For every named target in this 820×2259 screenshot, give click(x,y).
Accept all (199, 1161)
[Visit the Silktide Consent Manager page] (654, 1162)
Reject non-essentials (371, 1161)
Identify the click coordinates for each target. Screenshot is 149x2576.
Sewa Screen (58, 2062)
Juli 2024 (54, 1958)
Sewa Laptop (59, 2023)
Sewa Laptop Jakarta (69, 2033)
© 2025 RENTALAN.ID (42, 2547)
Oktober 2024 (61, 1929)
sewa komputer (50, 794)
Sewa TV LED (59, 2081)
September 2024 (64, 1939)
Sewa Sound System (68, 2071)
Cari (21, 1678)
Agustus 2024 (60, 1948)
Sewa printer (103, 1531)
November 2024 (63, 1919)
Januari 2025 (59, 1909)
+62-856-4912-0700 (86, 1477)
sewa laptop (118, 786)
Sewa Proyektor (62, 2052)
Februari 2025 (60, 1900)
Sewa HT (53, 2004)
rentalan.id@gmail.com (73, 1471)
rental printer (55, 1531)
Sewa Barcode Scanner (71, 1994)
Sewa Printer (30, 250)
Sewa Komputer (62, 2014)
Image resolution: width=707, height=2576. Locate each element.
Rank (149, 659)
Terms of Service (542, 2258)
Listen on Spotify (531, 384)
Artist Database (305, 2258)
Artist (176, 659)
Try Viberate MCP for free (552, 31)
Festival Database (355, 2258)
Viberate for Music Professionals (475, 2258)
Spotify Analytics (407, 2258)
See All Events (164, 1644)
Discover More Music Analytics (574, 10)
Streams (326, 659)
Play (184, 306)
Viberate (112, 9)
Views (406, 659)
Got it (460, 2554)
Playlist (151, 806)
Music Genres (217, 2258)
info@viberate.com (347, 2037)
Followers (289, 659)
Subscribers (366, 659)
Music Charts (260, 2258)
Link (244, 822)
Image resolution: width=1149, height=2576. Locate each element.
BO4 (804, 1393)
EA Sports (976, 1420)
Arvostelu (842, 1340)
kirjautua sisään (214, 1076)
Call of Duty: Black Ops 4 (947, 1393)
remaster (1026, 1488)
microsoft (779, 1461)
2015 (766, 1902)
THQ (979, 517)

- - -

» **Task**
Here the job is to transcribe the lines from the first line of the data through the line containing "Sewa Laptop (59, 2023)", inclusive, exactly and with nothing else.

» **Solution**
For every named target in this 820×2259 screenshot, give click(x,y).
Accept all (199, 1161)
[Visit the Silktide Consent Manager page] (654, 1162)
Reject non-essentials (371, 1161)
Identify the click coordinates for each target. Screenshot is 149x2576.
Sewa Screen (58, 2062)
Juli 2024 (54, 1958)
Sewa Laptop (59, 2023)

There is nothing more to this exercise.